There are a few aspects to this album which do not suck, and these would be the cruising guitar tone and a few of the lead exchanges, as in the track "Maniac" or the descending pattern that opens "The Last Flight". Original Fuck Off vocalist Joe has a weird style which betrays his accent (after all, some of the lyrics are in Spanish) through a nasally, oft annoying tone. This will occasionally border on something catchy (again, the chorus to "Maniac"), without failing to cross. to be brutally honest, it seems like a third of this album was delivered by a band open for business, but the rest is dull and uninspired thrashing by numbers which could not compete with even the 2nd or 3rd tiers of the stuff pouring out of Europe at the time. Spain was surely under-represented during the hi-top street metal era, so the band may have gotten a bit of buzz as a novelty. While waiting between the average leads on the album (which are the best thing you'll find within), you are treated to such substandard pecking as "The Last Flight", the Maiden-bass infusion of "Awaiting Your Death", the quick train to nowhere that is the title track, and the closer "Born to Die", in which the chorus features some hot man on man action.

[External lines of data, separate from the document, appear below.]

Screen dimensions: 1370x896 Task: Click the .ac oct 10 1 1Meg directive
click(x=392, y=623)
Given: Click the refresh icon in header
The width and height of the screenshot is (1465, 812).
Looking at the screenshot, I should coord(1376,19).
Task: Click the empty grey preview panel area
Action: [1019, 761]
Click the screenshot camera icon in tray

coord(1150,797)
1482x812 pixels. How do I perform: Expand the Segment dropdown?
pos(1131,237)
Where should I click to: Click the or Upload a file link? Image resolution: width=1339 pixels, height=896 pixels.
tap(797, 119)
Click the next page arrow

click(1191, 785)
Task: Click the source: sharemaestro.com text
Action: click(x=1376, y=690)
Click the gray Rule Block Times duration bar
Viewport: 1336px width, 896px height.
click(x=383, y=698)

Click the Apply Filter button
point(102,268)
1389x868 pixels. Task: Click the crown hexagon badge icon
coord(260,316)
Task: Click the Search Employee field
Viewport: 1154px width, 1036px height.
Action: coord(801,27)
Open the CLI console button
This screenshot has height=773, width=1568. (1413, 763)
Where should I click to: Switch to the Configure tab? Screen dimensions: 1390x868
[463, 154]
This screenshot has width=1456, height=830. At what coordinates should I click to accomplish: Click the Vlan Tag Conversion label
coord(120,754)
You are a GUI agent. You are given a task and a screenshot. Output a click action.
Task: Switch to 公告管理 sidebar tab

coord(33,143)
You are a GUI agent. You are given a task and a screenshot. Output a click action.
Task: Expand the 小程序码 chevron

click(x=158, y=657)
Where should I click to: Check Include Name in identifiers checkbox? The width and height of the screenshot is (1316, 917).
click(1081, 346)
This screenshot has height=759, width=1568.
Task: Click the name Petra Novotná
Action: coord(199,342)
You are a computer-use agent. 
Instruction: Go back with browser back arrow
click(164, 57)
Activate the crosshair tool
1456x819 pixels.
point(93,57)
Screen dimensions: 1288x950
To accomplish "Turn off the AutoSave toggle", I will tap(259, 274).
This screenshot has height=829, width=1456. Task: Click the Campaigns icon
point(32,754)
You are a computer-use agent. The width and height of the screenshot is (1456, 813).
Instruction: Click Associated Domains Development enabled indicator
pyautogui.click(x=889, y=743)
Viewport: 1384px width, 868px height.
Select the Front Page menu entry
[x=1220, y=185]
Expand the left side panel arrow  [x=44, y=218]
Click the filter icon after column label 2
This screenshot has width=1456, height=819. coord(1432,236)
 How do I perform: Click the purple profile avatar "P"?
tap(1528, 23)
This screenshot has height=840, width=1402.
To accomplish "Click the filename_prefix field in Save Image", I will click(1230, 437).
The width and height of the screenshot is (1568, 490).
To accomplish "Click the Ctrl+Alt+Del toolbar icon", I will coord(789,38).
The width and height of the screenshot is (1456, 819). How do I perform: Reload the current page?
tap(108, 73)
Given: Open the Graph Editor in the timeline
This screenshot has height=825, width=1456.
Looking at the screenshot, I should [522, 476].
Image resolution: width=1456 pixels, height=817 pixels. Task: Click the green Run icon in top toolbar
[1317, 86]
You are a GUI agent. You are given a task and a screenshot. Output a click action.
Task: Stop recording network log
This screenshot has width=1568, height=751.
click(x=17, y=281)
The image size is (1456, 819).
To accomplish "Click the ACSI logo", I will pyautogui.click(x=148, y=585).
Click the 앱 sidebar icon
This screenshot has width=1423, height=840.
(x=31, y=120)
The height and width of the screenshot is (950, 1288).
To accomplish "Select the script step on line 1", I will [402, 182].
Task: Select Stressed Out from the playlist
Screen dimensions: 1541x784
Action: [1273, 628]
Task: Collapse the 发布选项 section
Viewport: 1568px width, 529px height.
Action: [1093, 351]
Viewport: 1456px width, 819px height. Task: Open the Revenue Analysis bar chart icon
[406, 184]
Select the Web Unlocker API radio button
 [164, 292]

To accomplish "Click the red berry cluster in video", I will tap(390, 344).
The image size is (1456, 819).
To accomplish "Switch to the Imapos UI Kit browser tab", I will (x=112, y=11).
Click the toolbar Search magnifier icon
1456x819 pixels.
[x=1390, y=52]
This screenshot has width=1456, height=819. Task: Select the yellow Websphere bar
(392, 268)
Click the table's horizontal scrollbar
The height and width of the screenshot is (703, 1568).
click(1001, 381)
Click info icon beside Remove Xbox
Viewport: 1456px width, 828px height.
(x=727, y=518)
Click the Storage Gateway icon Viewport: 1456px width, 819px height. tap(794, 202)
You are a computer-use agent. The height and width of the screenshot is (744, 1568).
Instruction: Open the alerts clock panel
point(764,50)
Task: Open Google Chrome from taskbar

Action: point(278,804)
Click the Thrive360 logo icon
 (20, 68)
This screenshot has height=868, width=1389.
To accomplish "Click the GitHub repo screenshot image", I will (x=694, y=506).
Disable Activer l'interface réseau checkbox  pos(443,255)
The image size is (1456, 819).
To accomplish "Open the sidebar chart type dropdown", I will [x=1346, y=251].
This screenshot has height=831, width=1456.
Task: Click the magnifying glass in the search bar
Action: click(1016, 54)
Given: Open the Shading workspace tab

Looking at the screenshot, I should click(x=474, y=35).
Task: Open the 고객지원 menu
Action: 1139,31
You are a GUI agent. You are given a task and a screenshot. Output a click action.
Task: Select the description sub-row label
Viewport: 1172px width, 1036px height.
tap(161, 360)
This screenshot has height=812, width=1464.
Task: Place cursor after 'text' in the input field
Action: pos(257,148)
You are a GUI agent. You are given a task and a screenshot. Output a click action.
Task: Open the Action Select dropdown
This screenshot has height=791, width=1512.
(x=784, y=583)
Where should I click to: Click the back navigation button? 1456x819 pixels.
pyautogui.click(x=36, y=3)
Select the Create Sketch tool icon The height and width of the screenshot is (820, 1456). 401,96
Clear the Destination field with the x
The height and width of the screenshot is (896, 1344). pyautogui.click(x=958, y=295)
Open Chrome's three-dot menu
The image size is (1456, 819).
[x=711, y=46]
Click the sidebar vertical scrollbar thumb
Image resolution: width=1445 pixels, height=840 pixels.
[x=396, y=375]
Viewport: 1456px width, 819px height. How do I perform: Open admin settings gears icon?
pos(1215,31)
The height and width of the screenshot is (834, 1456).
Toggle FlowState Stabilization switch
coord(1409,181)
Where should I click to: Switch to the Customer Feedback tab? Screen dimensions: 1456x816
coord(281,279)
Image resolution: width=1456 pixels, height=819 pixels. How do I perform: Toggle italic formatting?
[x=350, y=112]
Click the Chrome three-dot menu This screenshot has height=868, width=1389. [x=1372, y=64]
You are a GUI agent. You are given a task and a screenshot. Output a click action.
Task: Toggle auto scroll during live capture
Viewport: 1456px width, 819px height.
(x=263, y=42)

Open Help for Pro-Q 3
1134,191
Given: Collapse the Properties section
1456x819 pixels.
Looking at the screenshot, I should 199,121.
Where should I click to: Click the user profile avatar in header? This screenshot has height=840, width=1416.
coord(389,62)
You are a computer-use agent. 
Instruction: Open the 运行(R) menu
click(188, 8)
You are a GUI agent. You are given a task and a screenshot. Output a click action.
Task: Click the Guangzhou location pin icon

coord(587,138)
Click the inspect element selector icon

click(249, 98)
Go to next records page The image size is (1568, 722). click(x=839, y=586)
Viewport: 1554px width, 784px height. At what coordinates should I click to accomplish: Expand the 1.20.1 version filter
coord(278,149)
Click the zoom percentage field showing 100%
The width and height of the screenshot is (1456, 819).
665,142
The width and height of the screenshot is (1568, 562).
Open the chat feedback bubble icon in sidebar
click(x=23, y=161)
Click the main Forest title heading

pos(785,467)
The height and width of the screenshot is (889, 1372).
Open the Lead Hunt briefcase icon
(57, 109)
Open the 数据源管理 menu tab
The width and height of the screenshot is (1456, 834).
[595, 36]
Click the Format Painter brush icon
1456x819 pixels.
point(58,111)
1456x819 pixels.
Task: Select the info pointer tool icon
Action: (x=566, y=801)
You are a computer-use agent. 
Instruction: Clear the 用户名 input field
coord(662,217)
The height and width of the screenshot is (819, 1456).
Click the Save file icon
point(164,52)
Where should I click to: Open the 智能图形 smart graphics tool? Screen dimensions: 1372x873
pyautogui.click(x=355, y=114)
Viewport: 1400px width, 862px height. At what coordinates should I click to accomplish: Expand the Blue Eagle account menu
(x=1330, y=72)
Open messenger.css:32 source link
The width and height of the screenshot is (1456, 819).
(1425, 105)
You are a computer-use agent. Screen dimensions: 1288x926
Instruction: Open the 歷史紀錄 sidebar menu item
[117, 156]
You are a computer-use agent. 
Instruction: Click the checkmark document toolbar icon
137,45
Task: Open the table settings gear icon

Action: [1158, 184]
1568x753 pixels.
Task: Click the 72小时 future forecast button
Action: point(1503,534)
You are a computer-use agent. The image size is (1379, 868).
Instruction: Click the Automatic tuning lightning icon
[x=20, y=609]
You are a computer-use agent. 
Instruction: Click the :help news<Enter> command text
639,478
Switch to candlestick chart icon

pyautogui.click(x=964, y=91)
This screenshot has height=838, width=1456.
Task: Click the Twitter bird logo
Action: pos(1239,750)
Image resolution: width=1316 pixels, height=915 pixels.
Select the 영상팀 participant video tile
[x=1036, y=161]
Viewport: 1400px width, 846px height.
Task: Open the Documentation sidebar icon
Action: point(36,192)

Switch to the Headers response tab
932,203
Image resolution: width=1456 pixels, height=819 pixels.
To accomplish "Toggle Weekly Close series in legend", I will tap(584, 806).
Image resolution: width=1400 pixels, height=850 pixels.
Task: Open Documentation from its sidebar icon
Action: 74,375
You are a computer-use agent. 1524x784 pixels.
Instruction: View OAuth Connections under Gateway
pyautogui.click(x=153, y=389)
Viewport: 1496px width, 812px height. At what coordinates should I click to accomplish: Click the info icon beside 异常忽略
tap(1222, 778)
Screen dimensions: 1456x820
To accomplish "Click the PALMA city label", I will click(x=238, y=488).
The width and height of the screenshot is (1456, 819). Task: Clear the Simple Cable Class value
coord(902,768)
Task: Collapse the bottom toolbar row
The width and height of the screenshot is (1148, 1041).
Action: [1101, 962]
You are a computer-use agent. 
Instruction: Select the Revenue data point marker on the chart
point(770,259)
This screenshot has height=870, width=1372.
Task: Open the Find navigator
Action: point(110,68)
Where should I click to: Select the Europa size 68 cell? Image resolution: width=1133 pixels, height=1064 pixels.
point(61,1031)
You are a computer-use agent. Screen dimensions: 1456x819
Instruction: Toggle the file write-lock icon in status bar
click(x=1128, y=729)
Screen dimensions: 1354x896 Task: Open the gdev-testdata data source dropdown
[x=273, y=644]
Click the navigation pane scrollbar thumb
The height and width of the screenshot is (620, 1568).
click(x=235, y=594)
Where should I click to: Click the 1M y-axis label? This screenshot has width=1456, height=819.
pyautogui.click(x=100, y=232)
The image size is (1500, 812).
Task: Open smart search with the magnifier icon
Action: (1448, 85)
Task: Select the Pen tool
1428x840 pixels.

Normally I develop a natural sympathy for obscure, cult records in the thrash metal genre, but there is some barrier preventing me from even the slightest real praise. At the very best, the album is soddenly plain, and no amount of Slayer covering (the band takes a spin with "Black Magic" here, which only serves to confirm how weak their own riff writing was) can make up for it. No worthwhile riffing. No intensity lashing out from its dusted vinyl visage. No dice. You could randomly pin the tail on the donkey of any European country and come up with a better thrash album in 1988 than Another Sacrifice. In a year with so much creative and talented output, this album barely qualified for the bargain bin.

Highlights: putting the old beast down, so it would not suffer another step.